In the present proceeding (an interlocutory hearing), the first respondent (3A) contended that it was likely to bring potential contribution claims against various third parties; to name a few, developers, façade subcontractors, architects, consultants and engineers who at some point may have engaged in the process of affixing the Alucobond panels to the Owners' and group members' buildings.

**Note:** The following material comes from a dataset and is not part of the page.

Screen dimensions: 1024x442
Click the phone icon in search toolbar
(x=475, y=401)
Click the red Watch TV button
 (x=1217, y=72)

This class action proceeding included claims by group members nationally; therefore, the Court was required to consider various limitation periods across the Australian States and Territories. Despite the fact that this proceeding constituted an interlocutory hearing, Justice Wigney observed that certain long stop limitation provisions relating to defective building work claims may apply to certain contribution claims seeking to include third parties in the present litigation. Therefore, his Honour cautioned 3A to act expeditiously to investigate and prosecute its potential contributory claims in the "relatively near future", to avoid some of those claims becoming statute barred before 3A would be able to bring them. However, at this stage of the litigation his Honour was hesitant to determine the exact scope or extent of the likelihood that 3A could forfeit some viable contribution claims as a result of a statutory time bar.
Also at issue before the Court was whether the Court could accept 3A's proposed class closure order, the implication of this being that a group member who did not register their claim would be unable to receive any of the potential settlement sum arrived at in the representative proceeding (despite still being bound by the terms of that litigation). The Court accepted that it had the power to accept such an order; however, in the circumstances and absent sufficient evidence from 3A that there was a risk of prejudice to their case, such an order was disproportionate and therefore not warranted.